## EXERCISE TEXT
....
Taco Soup

Serve this soup with a variety of toppings, just like a taco! Cheddar cheese, sour cream, jalapeño peppers, and tortilla chips all taste delicious paired with this soup.


  • 1½ pounds ground beef
  • 1 (15-ounce) can whole kernel corn, with liquid
  • 1 (15-ounce) can cream corn
  • 1 (15-ounce) can hominy, with liquid
  • 1 (15-ounce) can kidney beans, with liquid
  • 1 (15-ounce) can pinto beans, with liquid
  • 2 (14.5-ounce) cans diced tomatoes, with liquid
  • 1 (1.25-ounce) package taco mix
  • 1 (1-ounce) package dry ranch dressing mix

Freezing Day

  1. Brown ground beef in skillet. Drain.

  2. Add beef and remaining ingredients to the slow cooker and mix well.

  3. Cover and cook on low for 6–7 hours. Cool and freeze in a freezer bag.

Reheating Instructions

Defrost in the refrigerator overnight. Heat over medium for 15–20 minutes or until desired temperature is reached, and serve.
....
## RAW DATA
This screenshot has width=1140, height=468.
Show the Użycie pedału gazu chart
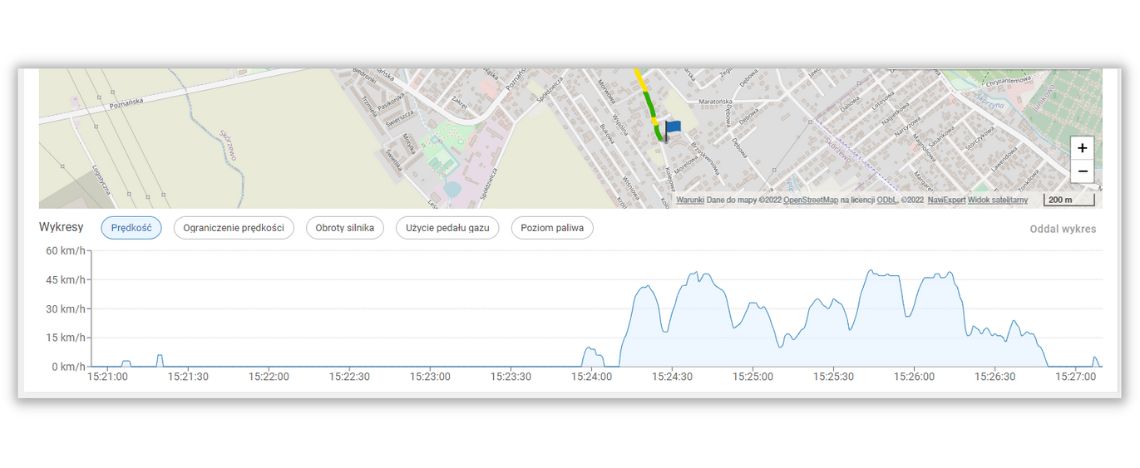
....
## YOUR OBJECTIVE
Continue the taco soup recipe from its last sentence.

## EXERCISE RESULT
Calories: 665 | Fat: 17g | Protein: 47g | Sodium: 550mg | Carbohydrates: 85g | Fiber: 21g

Portion Control Your Soup

Line your favorite microwavable soup mug with a quart-sized freezer bag. Pour the soup into the lined mug and flash freeze. Once the soup is frozen, lift the bag of soup from the mug, and return the soup to the freezer. Now you have a perfectly shaped portion of soup that can go from the freezer straight to your mug. To heat, defrost, microwave, and serve soup in the same cup!